# Sony decides not to appeal £250,000 fine handed out over PS hacks



## Ares (Nov 23, 2009)

*Sony decides not to appeal £250,000 fine handed out over PlayStation hacks*

Sony has decided not to appeal the £250,000 ($394,500) fine it was handed by the Information Commissioner’s Office after the April 2011 PlayStation Network hack which caused 77 million accounts to be compromised. 










ICO fined the firm back in January, after finding that the breach was “preventable” and that Sony, as a business, “should have known better” as the occurrence fell under the Data Protection Act. 

Sony said it dropped the appeal “after careful consideration,” as part of its “commitment to protect the confidentiality of our network security from disclosures in the course of the proceeding.” 

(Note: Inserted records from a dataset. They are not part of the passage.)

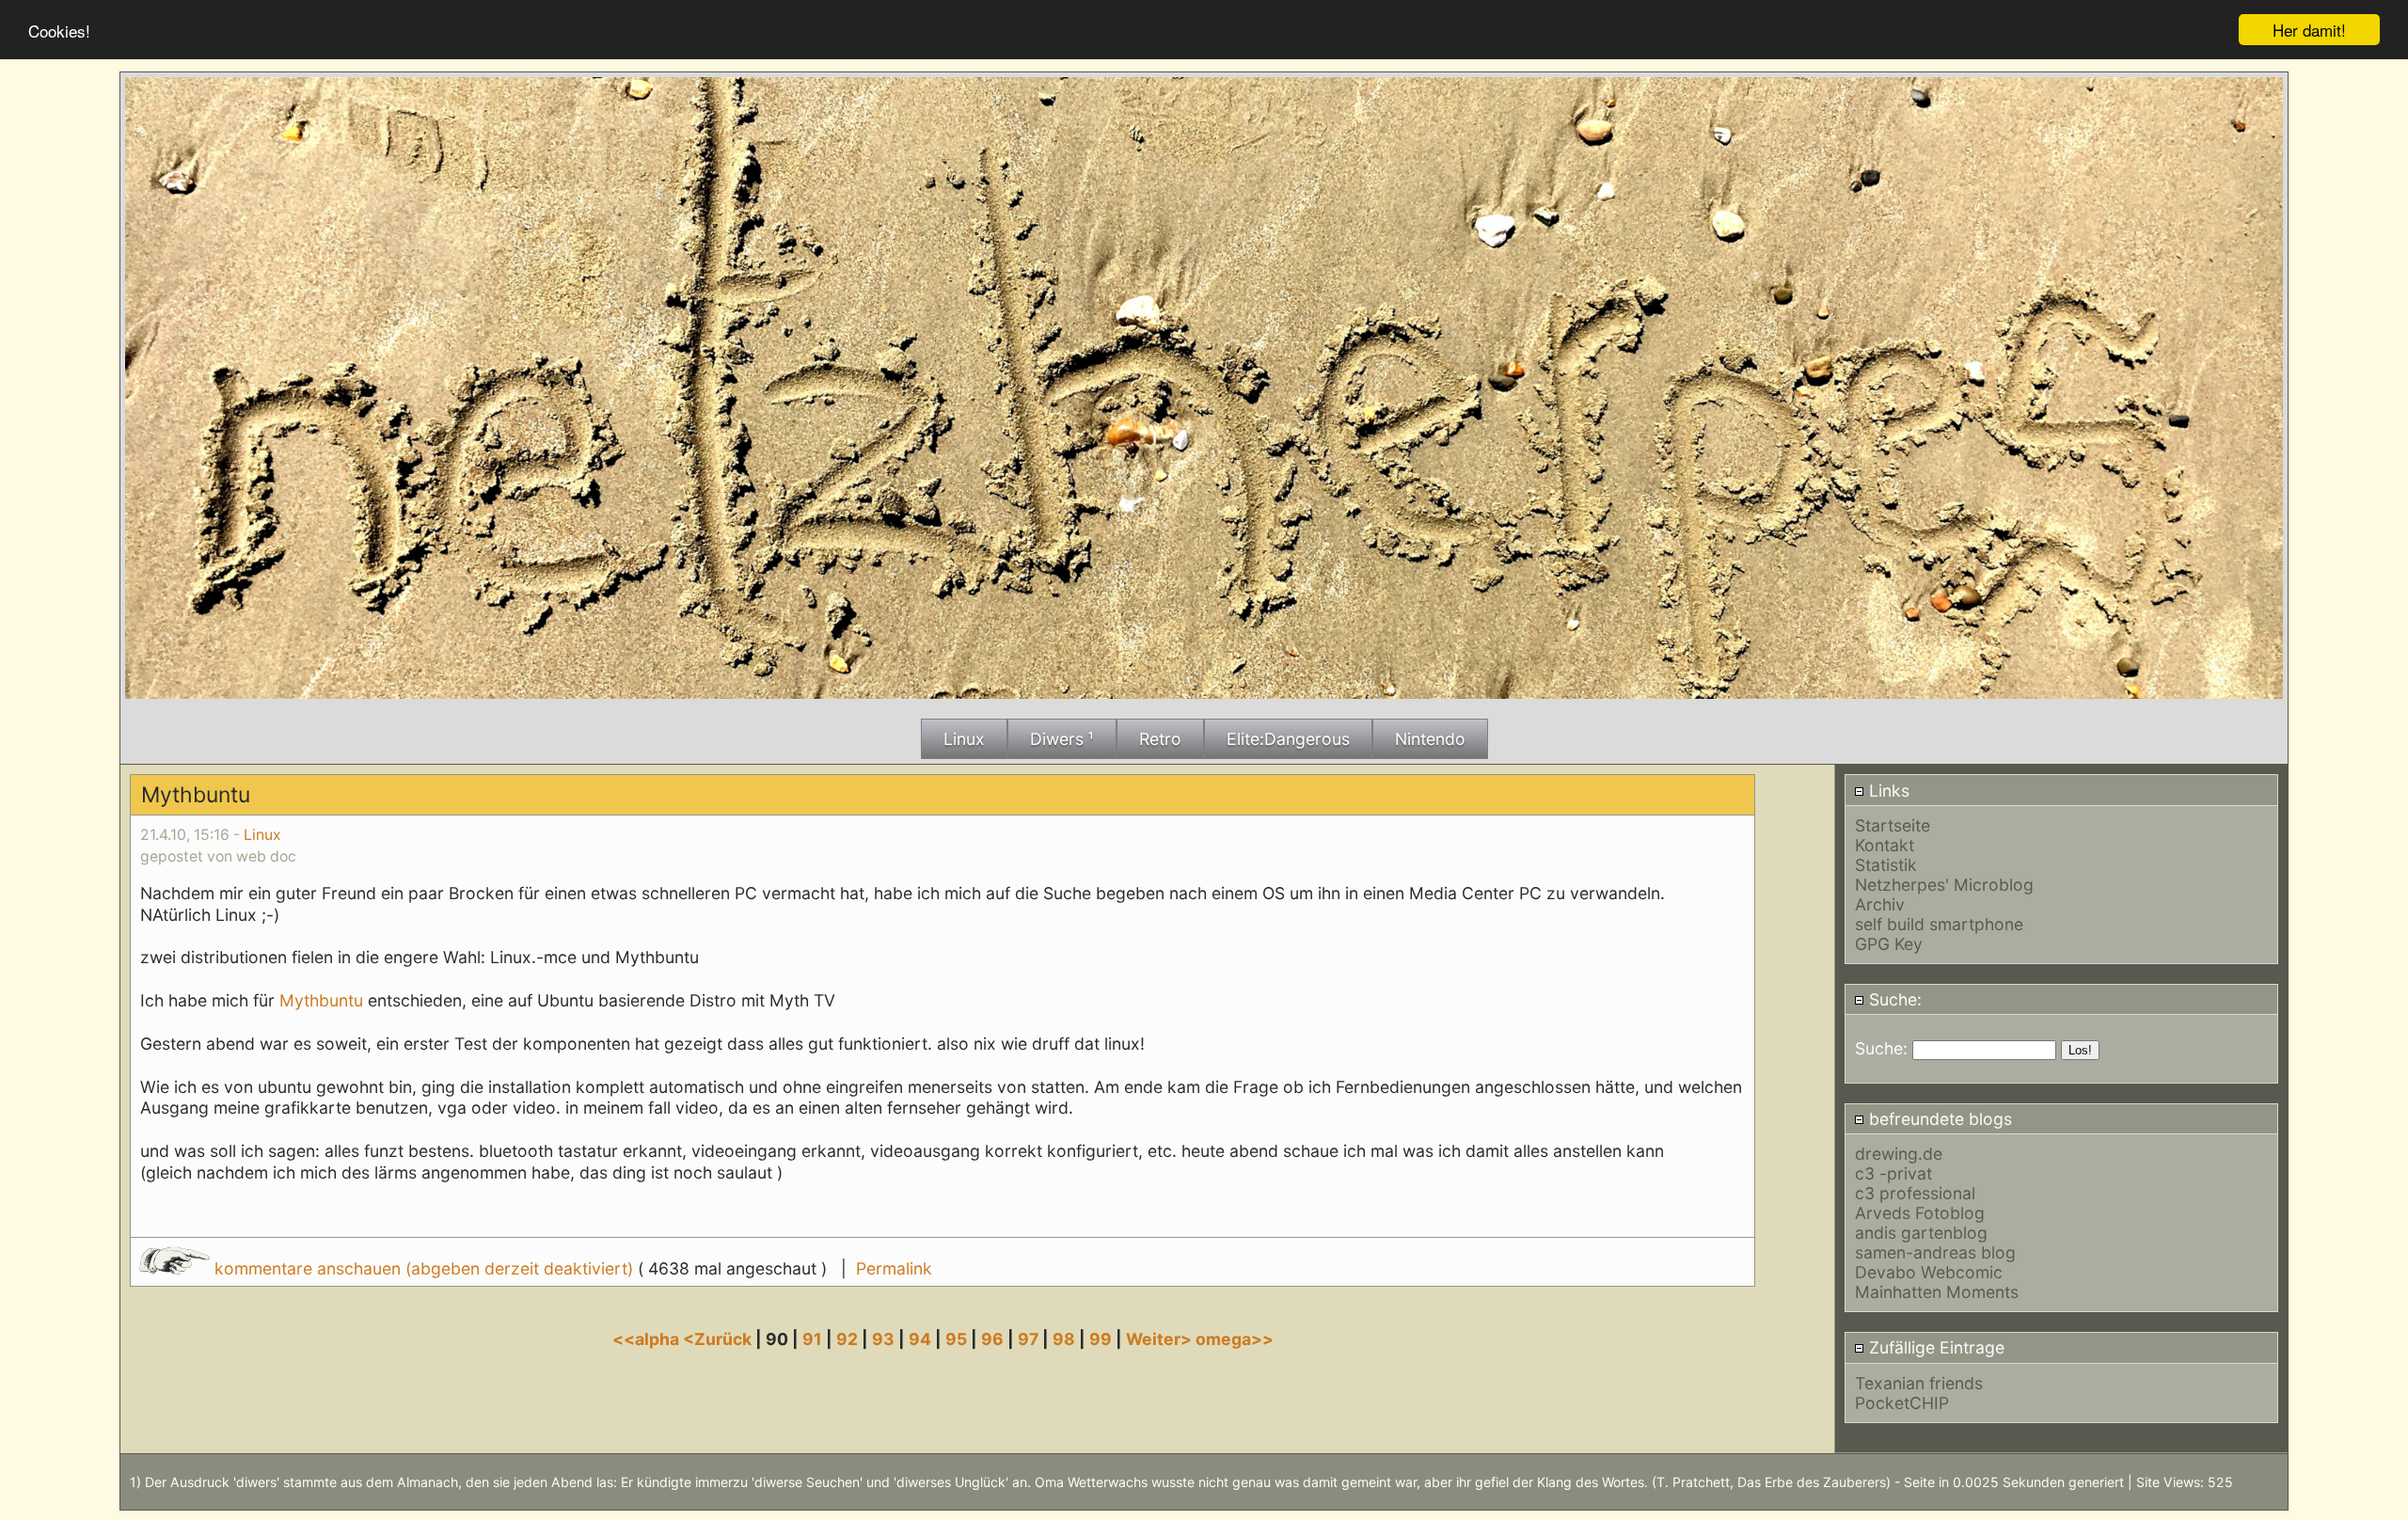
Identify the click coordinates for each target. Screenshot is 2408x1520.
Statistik (1886, 865)
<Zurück (719, 1339)
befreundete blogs (1938, 1119)
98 (1064, 1339)
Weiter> (1161, 1339)
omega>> (1235, 1339)
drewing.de (1898, 1154)
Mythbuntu (321, 1000)
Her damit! (2309, 29)
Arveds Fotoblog (1920, 1213)
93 (883, 1339)
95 (956, 1339)
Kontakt (1884, 845)
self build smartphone (1939, 924)
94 (920, 1339)
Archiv (1880, 904)
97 (1028, 1339)
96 (992, 1339)
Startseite (1892, 825)
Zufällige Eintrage (1934, 1347)
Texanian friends (1919, 1383)
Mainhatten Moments (1937, 1292)
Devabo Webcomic (1929, 1272)
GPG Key (1889, 944)
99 (1100, 1339)
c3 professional (1915, 1193)
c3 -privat (1893, 1173)
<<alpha (647, 1339)
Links (1886, 790)
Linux (262, 835)
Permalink (894, 1268)
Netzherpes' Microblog (1944, 885)
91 (812, 1339)
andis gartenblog (1921, 1233)
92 (847, 1339)
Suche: (1893, 999)
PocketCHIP (1902, 1403)
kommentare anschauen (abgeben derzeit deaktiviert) (424, 1268)
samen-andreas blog (1935, 1252)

Despite it’s decision not to appeal the fine, Sony said it continues to “disagree with the decision on the merits.”

Source: VG24/7


----------



## 8086 (Aug 4, 2009)

That's a very smart move on Sony's behalf. They got off easy. An appeal would have cost them much much more in attorney fees and court costs.


----------



## Ares (Nov 23, 2009)

I have to agree an add, it would have cost them in public opinion as well.


----------



## tripplej (Oct 23, 2011)

I agree with you guys. This is a win win for Sony. A long drawn out court case would only have negative impact on them. Better to pay the fine and move on and push forward with the ps4.


----------



## Mike Edwards (Mar 10, 2011)

another agreement. just bit the bullet and move on. not worth the bad publicity and court costs


----------